I'm learning spaCy and am playing with Matchers.
I have:
I just wanted to check how to handle the index out of range exception I'm expecting to get because there's nothing before the match. I didn't expect it to work, but it did and is returning 'dog', which is after the match... and now I'm confused.
It looks like spaCy uses a circular list (or deque I think) ?

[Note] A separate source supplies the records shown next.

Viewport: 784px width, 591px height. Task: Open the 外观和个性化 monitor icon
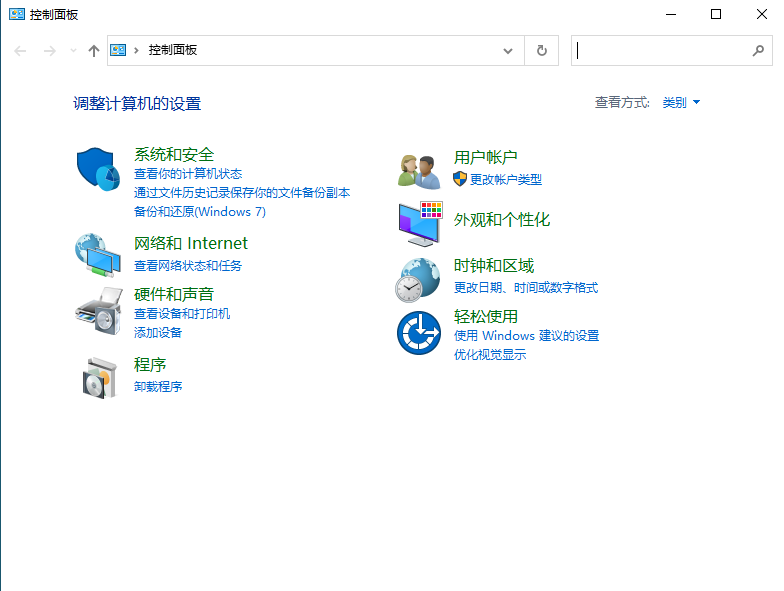419,223
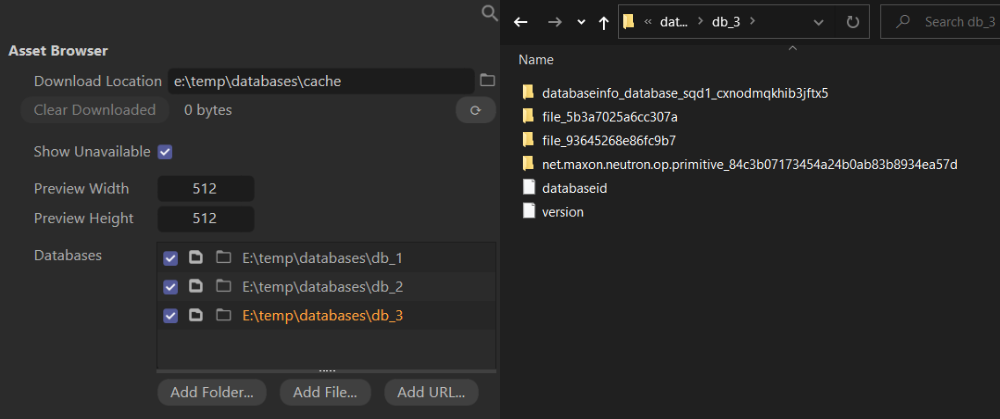The width and height of the screenshot is (1000, 419).
Task: Uncheck the db_1 database checkbox
Action: pyautogui.click(x=170, y=258)
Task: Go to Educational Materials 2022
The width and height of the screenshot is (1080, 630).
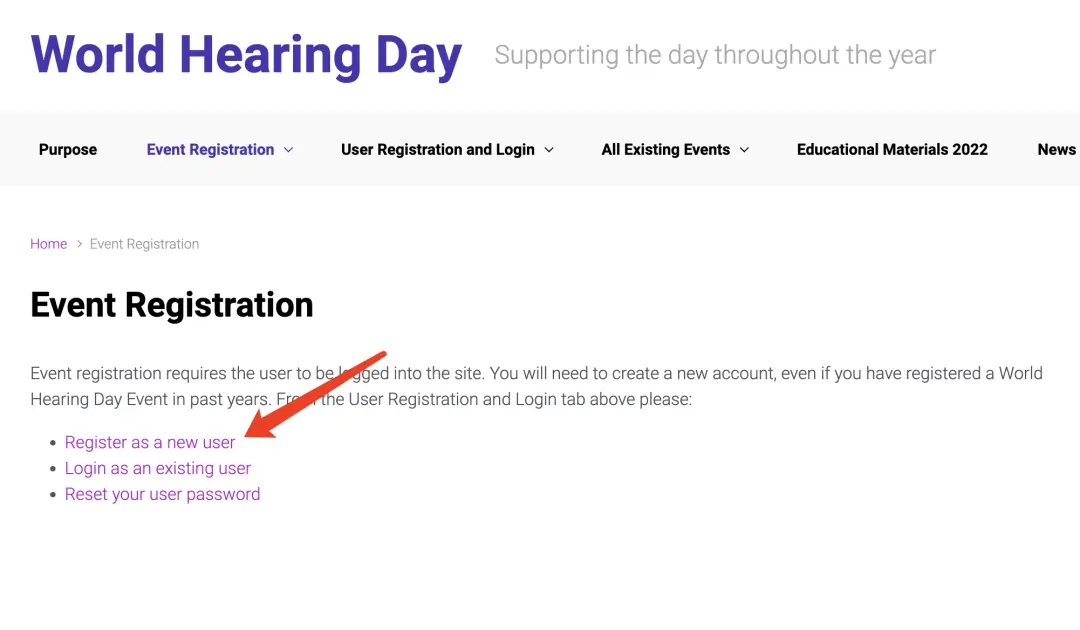Action: click(892, 150)
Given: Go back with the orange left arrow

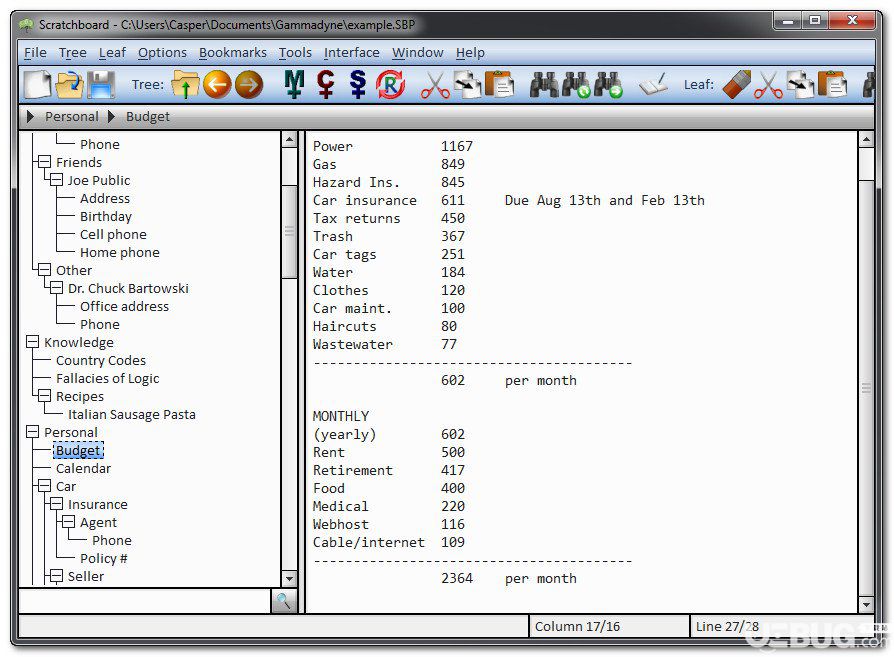Looking at the screenshot, I should coord(217,84).
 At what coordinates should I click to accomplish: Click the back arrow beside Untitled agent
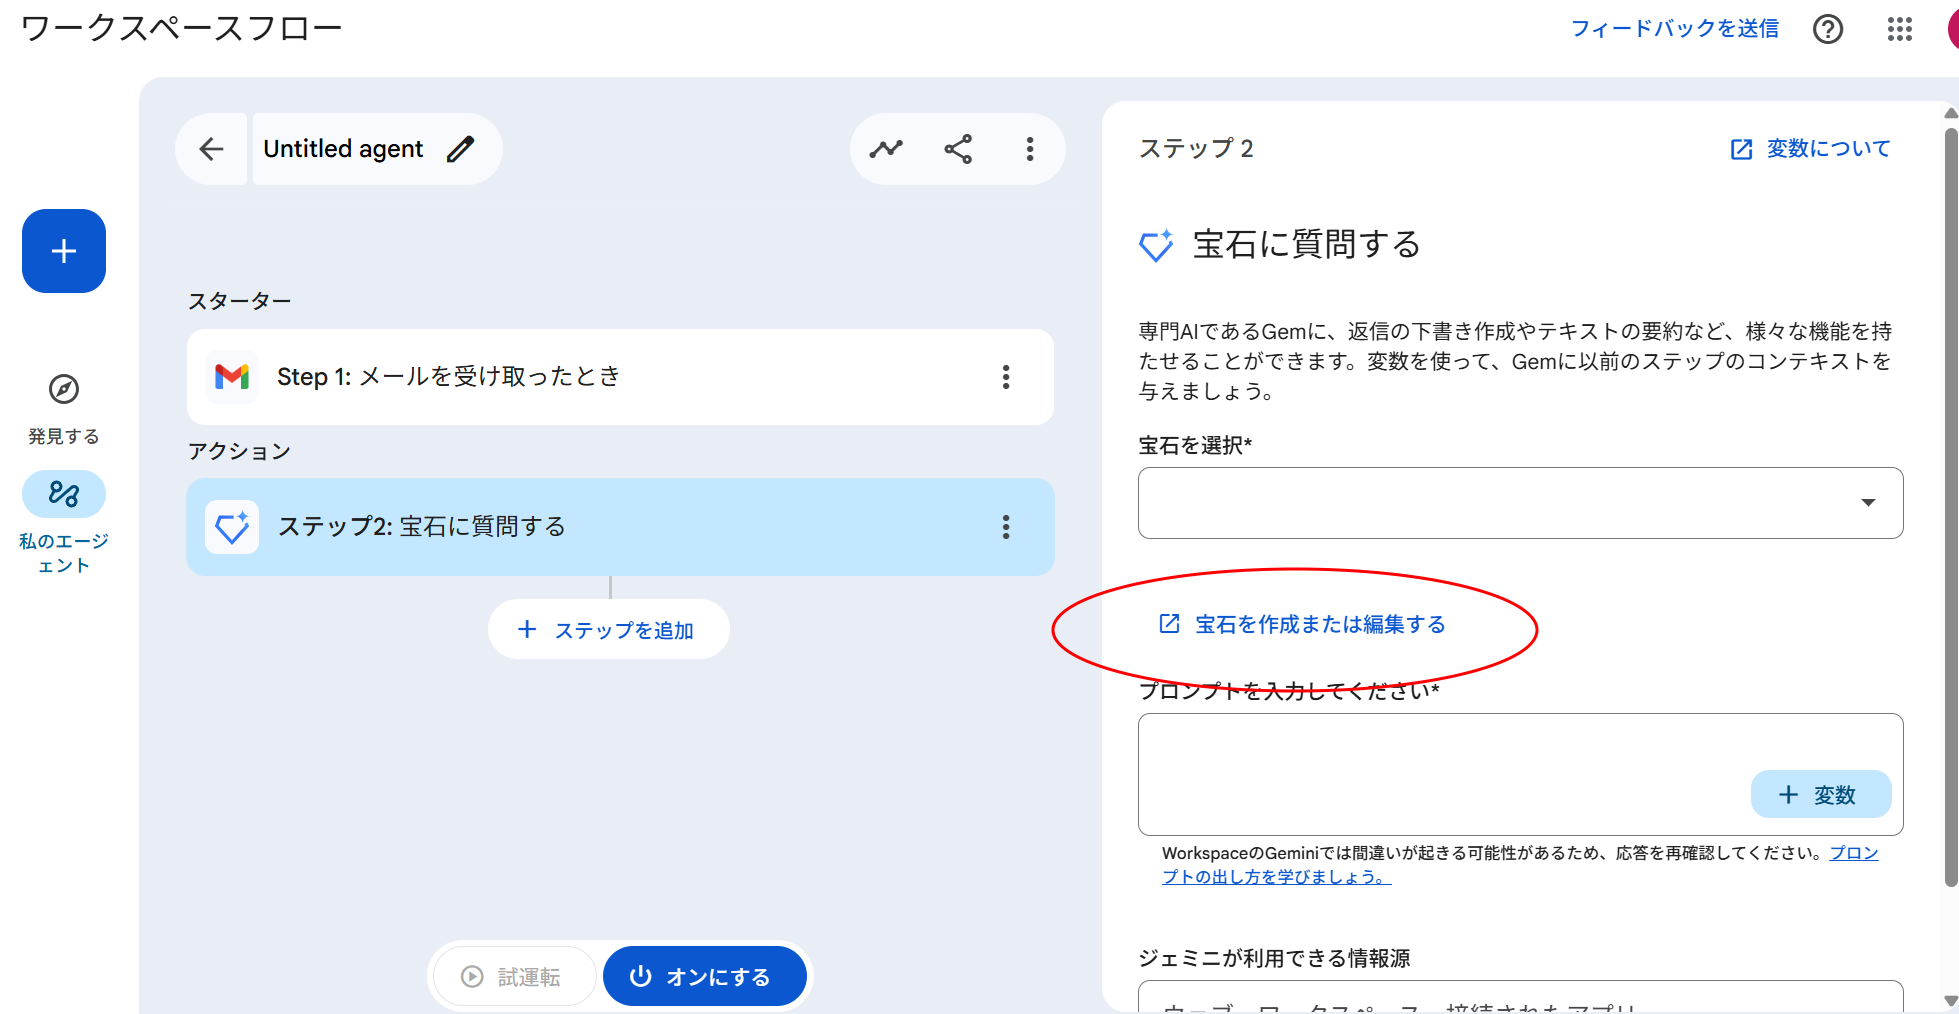pyautogui.click(x=211, y=149)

This needs a language model to run, you can install it with the following command line, if you'd like to reproduce it:
python -m spacy download en_core_web_md
And this is the code
import spacy
from spacy.matcher import Matcher
# Loading language model
nlp = spacy.load("en_core_web_md")
# Initialising with shared vocab
matcher = Matcher(nlp.vocab)
# Adding statistical predictions
matcher.add("DOG", None, [{"LOWER": "white"}, {"LOWER": "shepherd"}]) # searching for white shepherd
doc = nlp("white shepherd dog")
for match_id, start, end in matcher(doc):
span = doc[start:end]
print("Matched span: ", span.text)
# Get previous token and its POS
print("Previous token: ", doc[start - 1].text, doc[start - 1].pos_) # I would expect the error here
I get the following:
>>> Matched span: white shepherd
>>> Previous token: dog PROPN
Can someone explain what's going on ?
Thanks !
You are looking for a token at index 0-1 which evaluated to -1, which is the last token.
I recommend using the Token.nbor
method to look for the first token before the span, and if no previous token exists make it None or an empty string.
import spacy
from spacy.matcher import Matcher
# Loading language model
nlp = spacy.load("en_core_web_md")
# Initialising with shared vocab
matcher = Matcher(nlp.vocab)
# Adding statistical predictions
matcher.add("DOG", None, [{"LOWER": "white"}, {"LOWER": "shepherd"}]) # searching for white shepherd
doc = nlp("white shepherd dog")
for match_id, start, end in matcher(doc):
span = doc[start:end]
print("Matched span: ", span.text)
try:
nbor_tok = span[0].nbor(-1)
print("Previous token:", nbor_tok, nbor_tok.pos_)
except IndexError:
nbor_tok = ''
print("Previous token: None None")